*** Begin section ***

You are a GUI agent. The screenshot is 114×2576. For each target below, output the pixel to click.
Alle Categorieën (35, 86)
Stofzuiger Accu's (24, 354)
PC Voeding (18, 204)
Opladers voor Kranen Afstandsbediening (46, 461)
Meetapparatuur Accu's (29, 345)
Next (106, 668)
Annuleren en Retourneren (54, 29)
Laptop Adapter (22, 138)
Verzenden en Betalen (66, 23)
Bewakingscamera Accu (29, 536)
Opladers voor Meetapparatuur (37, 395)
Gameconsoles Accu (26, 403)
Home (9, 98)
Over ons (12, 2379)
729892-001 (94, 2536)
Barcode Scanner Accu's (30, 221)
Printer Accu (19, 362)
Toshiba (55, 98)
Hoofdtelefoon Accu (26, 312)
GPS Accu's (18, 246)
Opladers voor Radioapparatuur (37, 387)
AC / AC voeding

*** End section ***

Go back to the data above and please quote exactly, and only, the lines from the line with "Laptop Adapter (22, 138)" through its last line.

ANSWER FOR THE TASK:
Laptop Adapter (22, 138)
Verzenden en Betalen (66, 23)
Bewakingscamera Accu (29, 536)
Opladers voor Meetapparatuur (37, 395)
Gameconsoles Accu (26, 403)
Home (9, 98)
Over ons (12, 2379)
729892-001 (94, 2536)
Barcode Scanner Accu's (30, 221)
Printer Accu (19, 362)
Toshiba (55, 98)
Hoofdtelefoon Accu (26, 312)
GPS Accu's (18, 246)
Opladers voor Radioapparatuur (37, 387)
AC / AC voeding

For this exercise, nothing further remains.